The experience of the conservation sector sitting around the
table at the time, was that the timber industry had stacked
the process and that there was not adequate representation of
the low-elevation ancient temperate rainforests offered up for
park protection. Indeed the most contentious and many people
argue amongst the most beautiful and, to this day, most
recreationally used area, around the the waterfall in the
Central Walbran, hydrologically the heart of the valley,
containing significant stands of some of the largest and
oldest standing Western red-cedar trees in the world in the
Castle Grove, with one tree aged at approximately 1200 years
old, was left on the chopping block, to the satisfaction of
the timber interests bearing heavy influence on the decision.
This area, left outside the park, was designated for
restrictive forest harvesting in a 1600 buffer zone, known as
Special Management Zone 21 where logging could continue but
with protection of the outstanding old-growth forest,
biodiversity and recreational values.
Did
this set a precedent for future protests?
RG: What was widely perceived as an inappropriate park
boundary and an area of contiguous ancient temperate
rainforest people had taken a serious stand to protect, but
still subject to the demands of resource extraction, was the
seed for the current conflict in the Walbran valley.
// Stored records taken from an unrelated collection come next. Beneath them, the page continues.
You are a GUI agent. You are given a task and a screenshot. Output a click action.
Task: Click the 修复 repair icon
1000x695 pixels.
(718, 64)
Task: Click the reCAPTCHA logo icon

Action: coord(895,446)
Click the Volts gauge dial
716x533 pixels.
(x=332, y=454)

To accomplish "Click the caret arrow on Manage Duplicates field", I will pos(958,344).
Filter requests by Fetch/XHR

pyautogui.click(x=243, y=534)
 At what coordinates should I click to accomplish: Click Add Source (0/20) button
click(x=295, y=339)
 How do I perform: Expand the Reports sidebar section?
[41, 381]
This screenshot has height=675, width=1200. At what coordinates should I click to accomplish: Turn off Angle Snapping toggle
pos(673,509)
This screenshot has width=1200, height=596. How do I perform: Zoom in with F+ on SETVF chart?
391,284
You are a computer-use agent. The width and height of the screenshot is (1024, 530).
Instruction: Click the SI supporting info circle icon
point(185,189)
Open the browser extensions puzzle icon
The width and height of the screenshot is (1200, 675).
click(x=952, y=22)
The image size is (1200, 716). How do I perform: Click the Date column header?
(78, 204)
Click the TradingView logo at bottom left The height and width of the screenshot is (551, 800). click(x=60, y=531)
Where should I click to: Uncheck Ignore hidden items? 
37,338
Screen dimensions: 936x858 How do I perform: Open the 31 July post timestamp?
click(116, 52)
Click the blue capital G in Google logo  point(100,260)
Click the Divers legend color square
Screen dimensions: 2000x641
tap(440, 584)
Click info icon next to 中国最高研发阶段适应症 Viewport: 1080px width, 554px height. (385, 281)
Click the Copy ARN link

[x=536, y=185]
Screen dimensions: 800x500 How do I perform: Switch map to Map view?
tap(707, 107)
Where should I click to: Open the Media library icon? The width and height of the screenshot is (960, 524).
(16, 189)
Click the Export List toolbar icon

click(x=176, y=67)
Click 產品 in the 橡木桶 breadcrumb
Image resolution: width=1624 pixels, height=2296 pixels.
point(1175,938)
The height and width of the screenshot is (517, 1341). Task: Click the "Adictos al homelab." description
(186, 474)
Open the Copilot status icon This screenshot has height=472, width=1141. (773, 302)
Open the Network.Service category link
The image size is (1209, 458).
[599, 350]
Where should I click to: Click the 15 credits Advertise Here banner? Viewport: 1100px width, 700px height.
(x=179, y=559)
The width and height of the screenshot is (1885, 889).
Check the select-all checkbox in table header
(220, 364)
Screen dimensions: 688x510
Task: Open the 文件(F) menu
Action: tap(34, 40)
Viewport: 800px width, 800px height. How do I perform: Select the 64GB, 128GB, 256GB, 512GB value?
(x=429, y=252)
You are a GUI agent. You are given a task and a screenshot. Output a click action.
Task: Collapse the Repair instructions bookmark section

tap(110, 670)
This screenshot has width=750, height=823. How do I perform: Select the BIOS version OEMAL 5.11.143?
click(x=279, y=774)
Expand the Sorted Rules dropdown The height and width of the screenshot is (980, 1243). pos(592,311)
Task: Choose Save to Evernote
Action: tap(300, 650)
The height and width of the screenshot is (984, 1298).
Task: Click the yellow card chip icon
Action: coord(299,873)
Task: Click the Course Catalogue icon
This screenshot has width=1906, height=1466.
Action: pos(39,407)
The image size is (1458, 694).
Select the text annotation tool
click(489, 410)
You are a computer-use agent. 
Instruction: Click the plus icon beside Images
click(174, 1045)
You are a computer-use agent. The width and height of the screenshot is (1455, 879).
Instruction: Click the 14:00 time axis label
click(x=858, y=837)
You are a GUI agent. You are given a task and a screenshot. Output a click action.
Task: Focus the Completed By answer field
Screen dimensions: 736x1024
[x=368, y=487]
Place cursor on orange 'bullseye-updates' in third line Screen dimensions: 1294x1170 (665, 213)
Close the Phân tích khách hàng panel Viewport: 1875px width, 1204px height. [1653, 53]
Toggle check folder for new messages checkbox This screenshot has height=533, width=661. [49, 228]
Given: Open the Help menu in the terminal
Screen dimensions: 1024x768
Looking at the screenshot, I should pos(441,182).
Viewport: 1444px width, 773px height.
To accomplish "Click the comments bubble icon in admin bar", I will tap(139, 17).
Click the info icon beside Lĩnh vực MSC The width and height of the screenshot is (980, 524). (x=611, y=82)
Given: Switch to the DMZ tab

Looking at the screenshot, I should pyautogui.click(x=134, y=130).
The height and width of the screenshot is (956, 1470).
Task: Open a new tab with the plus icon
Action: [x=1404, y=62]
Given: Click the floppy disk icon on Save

Forest activists like myself vowed that if ever the industry
were to cross the river and try and open up logging on the
northwest side of the river, they would be met with
resistance.
After twenty-five years of calm in the pristine remnants of
unprotected ancient forest in the Central Walbran valley,
across the bridge on the northwest side of Walbran river, a
new licensee, Surrey-based forest products company Teal Jones,
submitted a logging plan for eight cutblocks in the area, an
action likened to someone pushing a big stick into the center
of a hornet's nest, prompting a massive public backlash
reminiscent of the early 90s.
What's
going on now ahy should people care?
RG: In September of this year the government gave approval for
the first of the company's proposed eight cutblocks and the
Friends of Carmanah/Walbran established a "witness camp" at
Walbran bridge to maintain a steady vigil against these
logging plans and to monitor the daily logging developments on
the ground and communicate back to activists outside of the
valley via satellite phone. At this time, heavy industrial
logging and road-building, blasting and helicopter logging
operations have advanced aggressively to the park boundaries,
within the designated buffer/ SMZ area. Activists, responding
to the daily assaults on old-growth forest ecosystems in the
area, have taken it upon themselves to engage in independent
direct action, blocking road-building crews, tree falling and
log trucks for days on end, in breach of several court orders
sought by the company to stifle land-based dissent, but which
to date have not been enforced by the RCMP.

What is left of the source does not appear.